▸ **Exercise details**
Filter the records below down to lines containing "agent".

▸ **Collected data entries**
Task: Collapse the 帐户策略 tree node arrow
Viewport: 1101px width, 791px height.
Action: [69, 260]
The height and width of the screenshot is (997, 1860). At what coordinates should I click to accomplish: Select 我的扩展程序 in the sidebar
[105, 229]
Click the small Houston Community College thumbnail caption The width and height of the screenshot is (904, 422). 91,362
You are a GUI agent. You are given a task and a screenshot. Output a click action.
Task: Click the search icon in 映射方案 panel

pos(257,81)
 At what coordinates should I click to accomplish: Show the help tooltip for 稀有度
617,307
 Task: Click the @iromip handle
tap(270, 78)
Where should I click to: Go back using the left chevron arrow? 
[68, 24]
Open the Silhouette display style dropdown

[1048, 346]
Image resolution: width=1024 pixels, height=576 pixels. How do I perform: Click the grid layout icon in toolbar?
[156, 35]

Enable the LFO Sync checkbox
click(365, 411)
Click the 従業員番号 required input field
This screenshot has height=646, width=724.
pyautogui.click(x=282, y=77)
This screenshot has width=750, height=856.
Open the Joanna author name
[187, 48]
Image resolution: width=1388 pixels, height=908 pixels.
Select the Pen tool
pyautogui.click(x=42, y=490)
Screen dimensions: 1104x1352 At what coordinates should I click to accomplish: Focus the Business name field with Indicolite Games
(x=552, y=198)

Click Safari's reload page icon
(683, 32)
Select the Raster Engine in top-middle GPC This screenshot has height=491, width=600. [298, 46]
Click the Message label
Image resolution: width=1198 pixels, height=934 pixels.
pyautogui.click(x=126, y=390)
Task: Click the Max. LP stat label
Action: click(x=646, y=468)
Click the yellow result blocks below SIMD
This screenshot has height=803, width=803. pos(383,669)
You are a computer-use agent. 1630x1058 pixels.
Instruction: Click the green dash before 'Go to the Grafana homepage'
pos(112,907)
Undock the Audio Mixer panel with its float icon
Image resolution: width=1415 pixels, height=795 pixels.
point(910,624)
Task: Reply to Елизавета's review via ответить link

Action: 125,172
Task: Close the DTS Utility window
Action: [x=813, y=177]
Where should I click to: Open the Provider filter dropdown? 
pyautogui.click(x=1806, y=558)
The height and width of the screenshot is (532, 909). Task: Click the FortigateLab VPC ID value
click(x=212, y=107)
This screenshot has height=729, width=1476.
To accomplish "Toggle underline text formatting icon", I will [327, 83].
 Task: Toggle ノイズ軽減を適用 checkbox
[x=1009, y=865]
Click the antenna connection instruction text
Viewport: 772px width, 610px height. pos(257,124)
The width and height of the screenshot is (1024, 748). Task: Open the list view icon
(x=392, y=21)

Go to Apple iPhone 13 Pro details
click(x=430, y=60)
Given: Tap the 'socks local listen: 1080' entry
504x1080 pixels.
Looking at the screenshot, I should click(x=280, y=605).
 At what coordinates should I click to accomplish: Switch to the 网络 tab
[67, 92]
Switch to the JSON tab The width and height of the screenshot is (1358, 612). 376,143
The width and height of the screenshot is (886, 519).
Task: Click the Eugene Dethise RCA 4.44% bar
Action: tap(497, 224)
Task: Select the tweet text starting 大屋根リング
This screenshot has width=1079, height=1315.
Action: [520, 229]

▸ **Result of this exercise**
You are a GUI agent. You are given a task and a screenshot. Output a click action.
You are a computer-use agent. 1630x1058 pixels.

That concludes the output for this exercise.